Description of the task —
From the line with "You are a computer-use" through the end of the rows, write those lines again with "Redo" replaced by "Undo" and everything else unchanged. Leave the pictures out.

Begin Source records

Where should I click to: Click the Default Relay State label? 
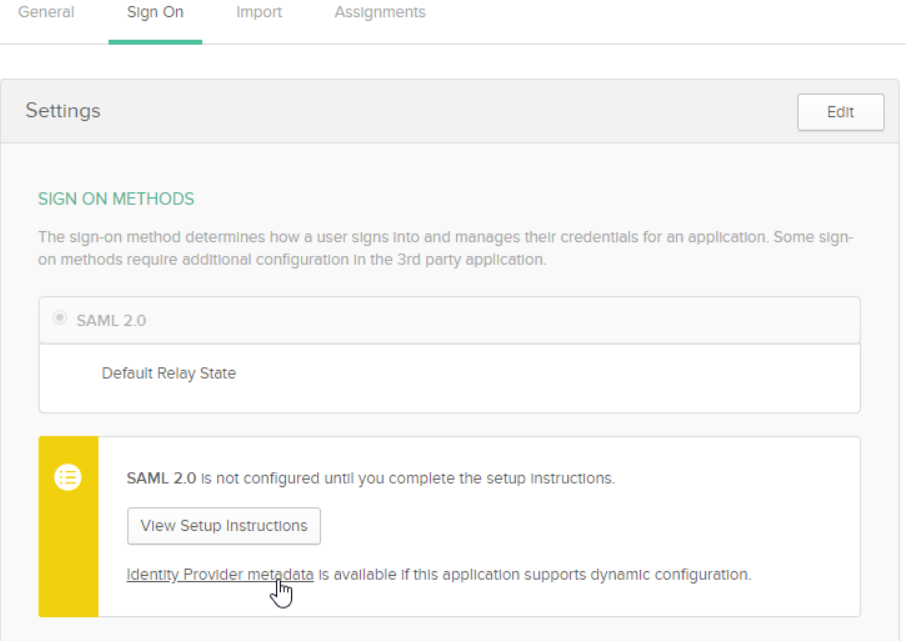[169, 374]
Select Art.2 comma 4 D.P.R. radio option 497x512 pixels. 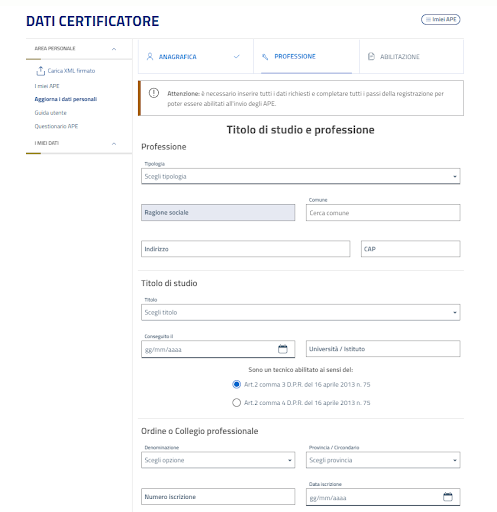pos(236,403)
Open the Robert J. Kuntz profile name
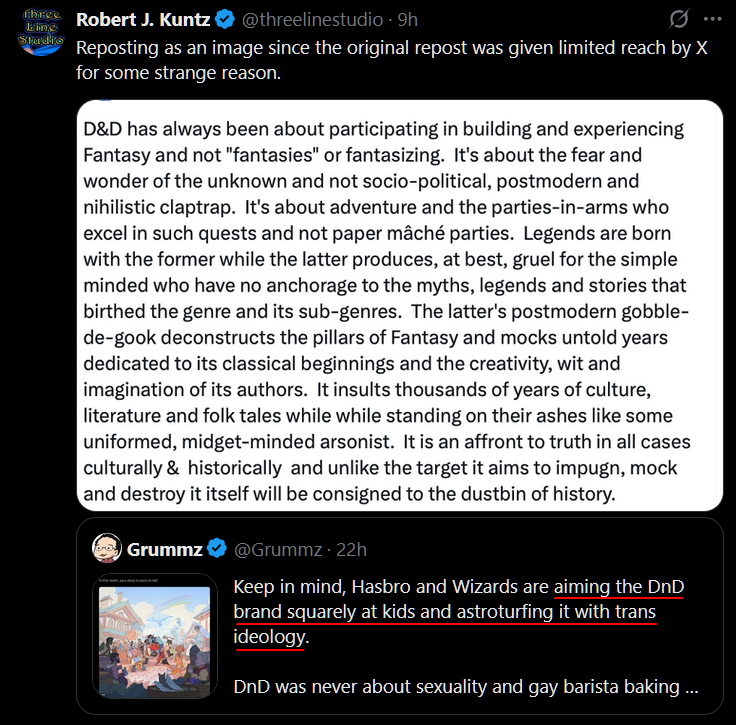 [x=143, y=20]
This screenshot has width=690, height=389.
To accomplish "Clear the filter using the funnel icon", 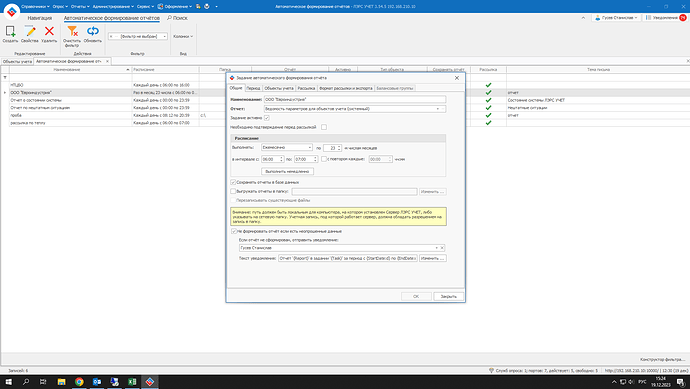I will [72, 31].
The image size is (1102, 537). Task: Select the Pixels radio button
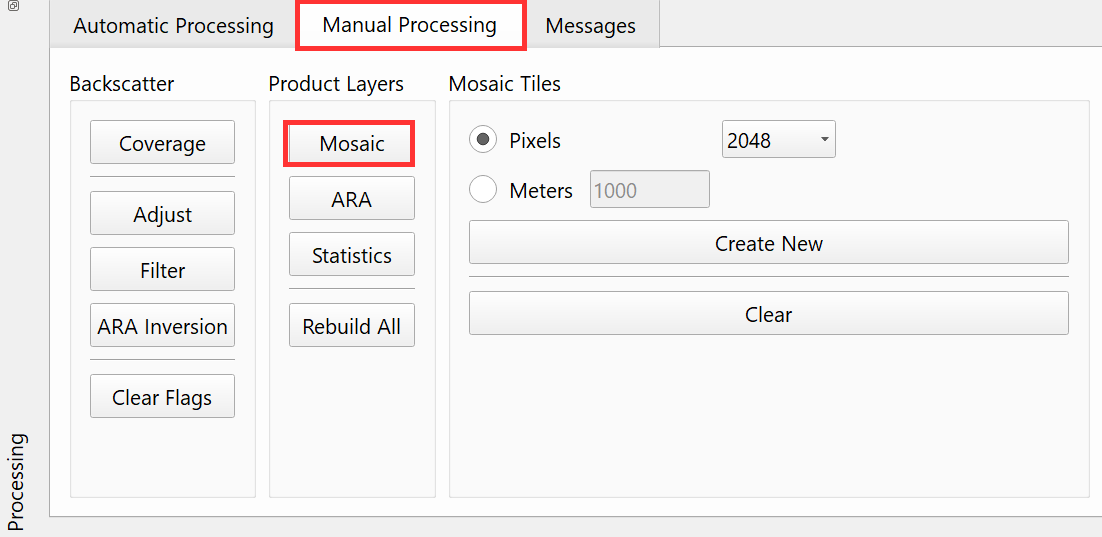click(483, 140)
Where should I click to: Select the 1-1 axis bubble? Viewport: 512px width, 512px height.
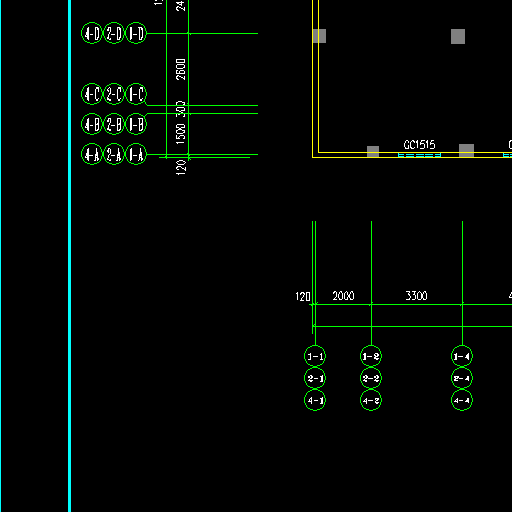point(315,356)
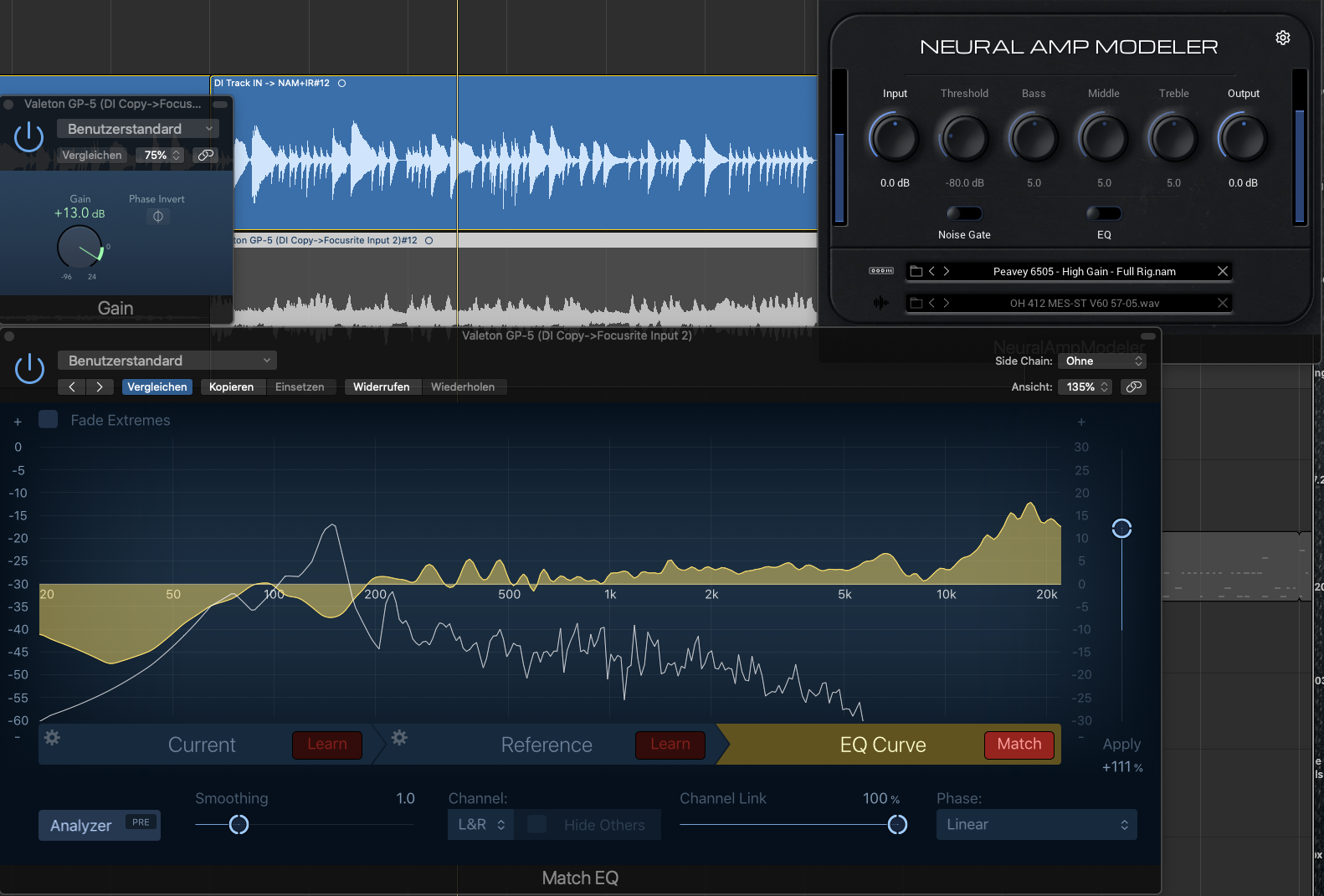Image resolution: width=1324 pixels, height=896 pixels.
Task: Open the Current spectrum gear settings
Action: (52, 738)
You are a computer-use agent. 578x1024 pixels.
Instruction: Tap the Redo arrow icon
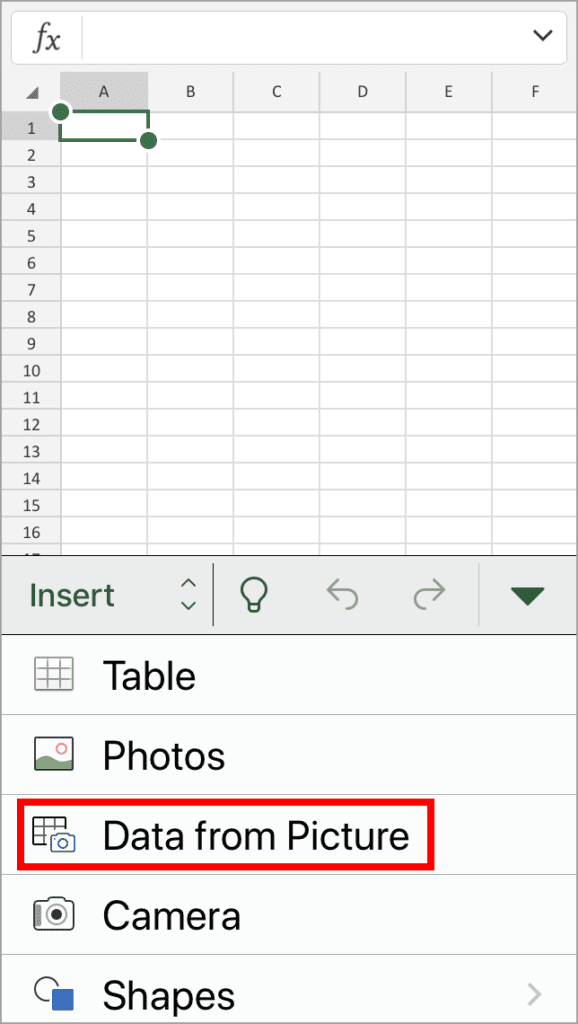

End Source records

Written answer —
You are a computer-use agent. 578x1024 pixels.
Instruction: Tap the Undo arrow icon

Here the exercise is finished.